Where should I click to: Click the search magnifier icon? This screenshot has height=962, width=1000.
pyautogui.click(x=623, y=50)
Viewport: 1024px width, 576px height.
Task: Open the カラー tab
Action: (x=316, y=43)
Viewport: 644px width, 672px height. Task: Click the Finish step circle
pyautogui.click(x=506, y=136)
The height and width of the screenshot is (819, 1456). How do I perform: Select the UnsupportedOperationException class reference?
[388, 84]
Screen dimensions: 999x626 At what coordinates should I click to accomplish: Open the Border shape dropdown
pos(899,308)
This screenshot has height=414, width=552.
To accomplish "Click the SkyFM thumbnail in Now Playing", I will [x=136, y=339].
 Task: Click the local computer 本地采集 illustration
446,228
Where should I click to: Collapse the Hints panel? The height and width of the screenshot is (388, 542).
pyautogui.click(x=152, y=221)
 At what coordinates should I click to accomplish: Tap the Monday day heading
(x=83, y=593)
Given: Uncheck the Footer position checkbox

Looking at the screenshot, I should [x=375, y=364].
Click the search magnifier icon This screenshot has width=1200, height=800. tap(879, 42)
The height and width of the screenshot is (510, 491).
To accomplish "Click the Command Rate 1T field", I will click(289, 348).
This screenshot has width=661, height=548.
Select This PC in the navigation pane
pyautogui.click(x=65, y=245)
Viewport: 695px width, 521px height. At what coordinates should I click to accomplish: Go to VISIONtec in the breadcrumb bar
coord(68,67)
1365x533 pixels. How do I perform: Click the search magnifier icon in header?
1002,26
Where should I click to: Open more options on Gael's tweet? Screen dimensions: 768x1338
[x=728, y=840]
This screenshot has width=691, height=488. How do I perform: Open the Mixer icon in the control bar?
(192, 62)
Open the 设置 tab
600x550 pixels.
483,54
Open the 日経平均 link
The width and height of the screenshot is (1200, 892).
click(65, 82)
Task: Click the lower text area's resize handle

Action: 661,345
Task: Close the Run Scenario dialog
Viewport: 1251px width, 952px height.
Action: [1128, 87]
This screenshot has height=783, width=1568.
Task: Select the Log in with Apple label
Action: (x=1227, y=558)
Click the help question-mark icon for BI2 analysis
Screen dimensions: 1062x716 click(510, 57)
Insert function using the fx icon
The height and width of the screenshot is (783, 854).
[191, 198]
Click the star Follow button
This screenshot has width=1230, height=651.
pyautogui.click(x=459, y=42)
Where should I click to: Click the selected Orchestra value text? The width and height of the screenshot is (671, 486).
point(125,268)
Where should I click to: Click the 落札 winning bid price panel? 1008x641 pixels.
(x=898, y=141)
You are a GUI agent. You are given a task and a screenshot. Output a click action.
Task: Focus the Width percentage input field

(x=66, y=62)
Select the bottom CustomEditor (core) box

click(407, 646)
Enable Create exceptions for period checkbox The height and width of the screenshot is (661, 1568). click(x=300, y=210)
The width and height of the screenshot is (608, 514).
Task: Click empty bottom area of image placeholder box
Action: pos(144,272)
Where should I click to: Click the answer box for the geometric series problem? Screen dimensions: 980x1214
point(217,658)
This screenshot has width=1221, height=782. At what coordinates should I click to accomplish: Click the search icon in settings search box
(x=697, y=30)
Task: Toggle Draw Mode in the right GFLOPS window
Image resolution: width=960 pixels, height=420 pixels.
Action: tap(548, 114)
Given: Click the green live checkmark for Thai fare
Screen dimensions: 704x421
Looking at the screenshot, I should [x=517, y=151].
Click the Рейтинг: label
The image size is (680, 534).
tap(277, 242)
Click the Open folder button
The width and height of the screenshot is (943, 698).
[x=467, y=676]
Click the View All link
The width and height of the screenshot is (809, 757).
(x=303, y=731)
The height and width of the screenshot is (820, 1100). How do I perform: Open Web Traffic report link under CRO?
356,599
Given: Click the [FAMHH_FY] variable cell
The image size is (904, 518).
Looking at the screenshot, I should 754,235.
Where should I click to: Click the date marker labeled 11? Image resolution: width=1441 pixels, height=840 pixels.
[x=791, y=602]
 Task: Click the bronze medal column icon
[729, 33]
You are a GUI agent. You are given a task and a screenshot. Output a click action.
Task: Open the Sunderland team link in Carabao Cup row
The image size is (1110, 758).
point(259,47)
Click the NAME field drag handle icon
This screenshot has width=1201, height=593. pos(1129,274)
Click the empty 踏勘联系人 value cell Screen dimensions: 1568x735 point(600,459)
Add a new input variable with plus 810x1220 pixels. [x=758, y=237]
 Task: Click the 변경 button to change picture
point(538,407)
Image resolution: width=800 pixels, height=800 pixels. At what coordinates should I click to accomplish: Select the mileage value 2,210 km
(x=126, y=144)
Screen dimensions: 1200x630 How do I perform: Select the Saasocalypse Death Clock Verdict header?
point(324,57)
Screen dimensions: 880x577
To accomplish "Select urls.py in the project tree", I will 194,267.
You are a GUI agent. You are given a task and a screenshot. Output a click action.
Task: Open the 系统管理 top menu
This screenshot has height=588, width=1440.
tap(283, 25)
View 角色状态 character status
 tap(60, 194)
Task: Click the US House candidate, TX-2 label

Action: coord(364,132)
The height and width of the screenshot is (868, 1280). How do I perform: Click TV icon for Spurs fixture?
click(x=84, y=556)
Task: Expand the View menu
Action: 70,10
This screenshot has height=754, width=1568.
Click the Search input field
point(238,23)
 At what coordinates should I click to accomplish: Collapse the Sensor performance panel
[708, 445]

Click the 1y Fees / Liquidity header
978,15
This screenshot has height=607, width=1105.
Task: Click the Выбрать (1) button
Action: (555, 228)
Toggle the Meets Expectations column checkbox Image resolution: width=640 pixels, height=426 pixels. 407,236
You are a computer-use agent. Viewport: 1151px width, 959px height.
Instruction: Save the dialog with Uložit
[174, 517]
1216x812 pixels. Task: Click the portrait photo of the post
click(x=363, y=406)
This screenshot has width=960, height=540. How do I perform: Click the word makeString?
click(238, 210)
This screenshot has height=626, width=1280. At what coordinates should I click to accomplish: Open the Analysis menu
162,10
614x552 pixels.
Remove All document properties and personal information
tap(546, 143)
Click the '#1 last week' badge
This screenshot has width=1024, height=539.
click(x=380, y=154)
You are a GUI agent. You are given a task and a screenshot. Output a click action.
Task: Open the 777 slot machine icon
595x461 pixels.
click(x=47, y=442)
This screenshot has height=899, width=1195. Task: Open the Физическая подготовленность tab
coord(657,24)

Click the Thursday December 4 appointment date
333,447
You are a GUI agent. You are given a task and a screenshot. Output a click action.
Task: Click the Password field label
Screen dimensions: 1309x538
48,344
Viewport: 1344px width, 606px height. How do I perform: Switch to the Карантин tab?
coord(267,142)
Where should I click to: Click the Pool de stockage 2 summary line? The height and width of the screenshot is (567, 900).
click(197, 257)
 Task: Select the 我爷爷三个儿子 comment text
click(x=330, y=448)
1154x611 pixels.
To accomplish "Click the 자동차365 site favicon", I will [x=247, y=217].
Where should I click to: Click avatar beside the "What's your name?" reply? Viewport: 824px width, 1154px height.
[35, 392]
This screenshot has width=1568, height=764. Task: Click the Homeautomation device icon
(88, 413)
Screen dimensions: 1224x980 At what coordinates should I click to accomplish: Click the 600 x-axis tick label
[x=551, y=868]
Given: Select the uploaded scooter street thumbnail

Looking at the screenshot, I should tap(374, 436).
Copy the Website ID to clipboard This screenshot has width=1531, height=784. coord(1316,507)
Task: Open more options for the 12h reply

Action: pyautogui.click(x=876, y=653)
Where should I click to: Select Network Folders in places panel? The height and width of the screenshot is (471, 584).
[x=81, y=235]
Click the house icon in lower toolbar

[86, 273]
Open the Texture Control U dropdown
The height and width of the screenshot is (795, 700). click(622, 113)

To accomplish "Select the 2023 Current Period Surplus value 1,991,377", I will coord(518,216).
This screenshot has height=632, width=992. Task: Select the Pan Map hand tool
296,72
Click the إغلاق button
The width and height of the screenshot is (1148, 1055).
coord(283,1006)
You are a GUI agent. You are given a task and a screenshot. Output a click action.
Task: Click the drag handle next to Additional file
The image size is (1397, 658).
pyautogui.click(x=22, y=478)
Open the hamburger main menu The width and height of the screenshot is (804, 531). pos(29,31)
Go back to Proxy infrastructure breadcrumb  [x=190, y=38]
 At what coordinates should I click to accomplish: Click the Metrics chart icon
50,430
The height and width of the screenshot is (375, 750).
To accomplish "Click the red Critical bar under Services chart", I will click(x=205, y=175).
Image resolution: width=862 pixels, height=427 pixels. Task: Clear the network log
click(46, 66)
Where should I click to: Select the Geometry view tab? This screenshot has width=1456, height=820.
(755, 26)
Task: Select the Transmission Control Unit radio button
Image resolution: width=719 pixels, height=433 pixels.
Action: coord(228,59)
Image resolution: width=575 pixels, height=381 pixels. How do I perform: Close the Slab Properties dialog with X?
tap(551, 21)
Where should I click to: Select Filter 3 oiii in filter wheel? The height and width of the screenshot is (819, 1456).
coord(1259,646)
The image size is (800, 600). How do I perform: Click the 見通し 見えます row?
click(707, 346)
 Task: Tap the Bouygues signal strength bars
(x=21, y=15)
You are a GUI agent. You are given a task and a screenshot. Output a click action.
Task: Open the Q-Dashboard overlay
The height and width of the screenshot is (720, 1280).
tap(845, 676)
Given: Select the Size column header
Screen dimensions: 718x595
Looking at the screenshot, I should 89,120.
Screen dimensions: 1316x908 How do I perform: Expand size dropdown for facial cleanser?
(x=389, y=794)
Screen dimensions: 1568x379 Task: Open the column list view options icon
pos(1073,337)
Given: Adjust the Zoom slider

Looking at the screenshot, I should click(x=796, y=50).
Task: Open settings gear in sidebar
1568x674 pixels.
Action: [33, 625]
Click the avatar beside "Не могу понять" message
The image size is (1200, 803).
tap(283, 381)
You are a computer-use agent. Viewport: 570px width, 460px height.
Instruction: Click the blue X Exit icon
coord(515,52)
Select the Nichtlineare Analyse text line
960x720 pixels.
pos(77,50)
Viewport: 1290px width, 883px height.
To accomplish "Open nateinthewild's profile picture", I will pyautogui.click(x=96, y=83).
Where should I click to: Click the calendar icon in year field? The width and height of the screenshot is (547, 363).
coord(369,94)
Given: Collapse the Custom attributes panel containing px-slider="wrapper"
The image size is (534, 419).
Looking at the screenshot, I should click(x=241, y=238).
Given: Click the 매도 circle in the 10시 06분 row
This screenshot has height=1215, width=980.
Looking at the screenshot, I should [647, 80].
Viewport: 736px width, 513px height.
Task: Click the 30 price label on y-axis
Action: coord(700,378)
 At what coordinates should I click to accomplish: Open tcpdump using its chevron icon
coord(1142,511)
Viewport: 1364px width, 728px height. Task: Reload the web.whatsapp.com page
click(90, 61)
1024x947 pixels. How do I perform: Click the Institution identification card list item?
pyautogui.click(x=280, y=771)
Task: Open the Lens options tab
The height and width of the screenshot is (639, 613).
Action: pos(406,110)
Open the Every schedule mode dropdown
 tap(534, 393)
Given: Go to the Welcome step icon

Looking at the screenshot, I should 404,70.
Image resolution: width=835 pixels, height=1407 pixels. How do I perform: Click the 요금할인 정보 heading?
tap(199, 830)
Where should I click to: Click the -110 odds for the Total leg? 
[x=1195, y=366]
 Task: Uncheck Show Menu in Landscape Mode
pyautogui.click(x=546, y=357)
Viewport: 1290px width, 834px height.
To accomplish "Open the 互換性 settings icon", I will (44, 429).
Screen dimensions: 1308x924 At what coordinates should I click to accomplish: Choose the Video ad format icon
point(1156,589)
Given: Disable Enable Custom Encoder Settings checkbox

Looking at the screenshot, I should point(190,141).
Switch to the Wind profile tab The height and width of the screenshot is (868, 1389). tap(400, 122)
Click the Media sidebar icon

TASK ITEM ▸
If a line above contains the word "sidebar", list it.

EXPECTED ANSWER ▸
Task: Open settings gear in sidebar
Click the Media sidebar icon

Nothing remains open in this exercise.